My novel about teenage guys facing the end of their friendship, in move, is now available in ebook formats. (The blog serialisation has finished, but of course you can still read it there too.)
- EPUB format: available here
- MOBI format: available here
- PDF format: available here
As I’ve mentioned before, this was the first novel I wrote. I started writing in 1993, when I was in my final year of high school. I was writing about the world immediately around me – Catholic single sex school in the Hutt Valley, playing some basketball, you get the idea.
Reading it again after many years away from it? If I was a publisher, I wouldn’t publish it either. I think I trapped myself with the very concept of the book – the action of the story begins when one character gets some news that demands action and decision, but instead he freezes up, and that freeze creates the rest of the story. Problem is, I’m just not a good enough writer to make really compelling work of that period, when the main character is avoiding taking action. It’s like that one Harry Potter book where all Harry did was shout at people and sulk: the other stuff going on carries the narrative some of the way, but it’s still bothersome.
So this book is about Hutt boys. But what is it really about? (Per Kermode: Jaws is not about a giant shark, Tinker Tailor is not about spies, in move is not about Hutt boys.)
Mostly, it’s about small group dynamics, which just happens to be the same thing I did a Masters thesis on a few years ago, because I guess I am just interested in that subject. And, like most character-driven fiction, it’s about the tension between what’s going on inside someone’s head and what they actually do and say.

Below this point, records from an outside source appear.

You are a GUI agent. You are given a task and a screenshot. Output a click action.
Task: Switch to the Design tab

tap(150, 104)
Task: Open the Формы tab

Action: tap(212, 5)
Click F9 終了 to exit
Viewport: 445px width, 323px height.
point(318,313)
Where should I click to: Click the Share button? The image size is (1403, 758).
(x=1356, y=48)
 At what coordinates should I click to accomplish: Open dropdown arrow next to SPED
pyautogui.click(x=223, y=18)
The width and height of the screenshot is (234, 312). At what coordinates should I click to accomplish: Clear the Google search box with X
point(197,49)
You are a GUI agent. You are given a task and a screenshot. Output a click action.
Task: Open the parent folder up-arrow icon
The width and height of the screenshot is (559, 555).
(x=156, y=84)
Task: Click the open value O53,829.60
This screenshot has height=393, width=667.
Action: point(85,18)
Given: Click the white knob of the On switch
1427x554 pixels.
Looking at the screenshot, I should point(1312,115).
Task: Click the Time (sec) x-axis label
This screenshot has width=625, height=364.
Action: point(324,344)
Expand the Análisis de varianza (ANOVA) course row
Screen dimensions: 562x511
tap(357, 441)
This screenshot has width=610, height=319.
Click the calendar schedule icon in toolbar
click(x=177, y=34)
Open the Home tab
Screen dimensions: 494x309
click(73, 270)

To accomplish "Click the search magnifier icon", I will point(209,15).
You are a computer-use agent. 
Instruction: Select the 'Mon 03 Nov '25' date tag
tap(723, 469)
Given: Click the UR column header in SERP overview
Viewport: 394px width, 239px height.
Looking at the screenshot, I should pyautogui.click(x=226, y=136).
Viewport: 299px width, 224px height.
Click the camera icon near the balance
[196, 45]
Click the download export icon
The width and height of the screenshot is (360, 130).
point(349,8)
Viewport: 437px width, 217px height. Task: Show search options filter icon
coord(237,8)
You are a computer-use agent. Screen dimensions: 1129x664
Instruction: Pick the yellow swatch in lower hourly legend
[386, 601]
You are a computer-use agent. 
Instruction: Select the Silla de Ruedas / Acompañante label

This read-through it also became clear to me just how much the book is about rape culture. It almost pains me to type those two words, because I certainly wouldn’t have characterised it that way before. But now, it’s hard to ignore how much this book shows of some deeply unpleasant things that seemed ordinary throughout my youth.
Throughout the book, the boys (including some of the lead characters) say some pretty atrocious things about women. They do this a lot. There’s a kind of gross-out competition underway, mixed in with bravado and not a little irony, about who can say something more extreme about women and sex. There are rape jokes, which are taken as jokes by all the characters. Women are regularly dehumanised, both as a category and specific people who happen to get noticed at the wrong time.
This, I accept, is more or less how it was. This talk is more prevalent in the book than it was in reality, but that’s just a matter of degree. The overall tone matches my recollections. It was meant to, of course; it’s a deliberate theme of the book. It’s just looking back now, in the aftermath of Steubenville and many other incidents, I see that theme in a new and harsher light.
I’m also less confident now that the book deals with this content as effectively as it might. The characters are never called out for their talk; the counterbalance comes in two ways. First, and most obviously, there is a sexual assault near the end of the book. The fact that this act is verbally foreshadowed throughout the book by almost every male character is hopefully not lost on anyone. Intended message: talk has consequences.
Secondly, the simple fact that the young women in the story are real people. Every time they are “on stage”, their very presence (hopefully) exposes all that talk as ridiculous and wrongheaded.
So if authorial intent counts for anything, that was mine. On balance I think this book isn’t exactly a menace to society in its current form. But that isn’t clear-cut, and it probably can’t be, because fiction needs ambiguity. I just hope I got it more or less right, anyway.
I’ve often thought about a followup to in move, where Scott goes to visit Richard in New York City twenty years later. Maybe one day.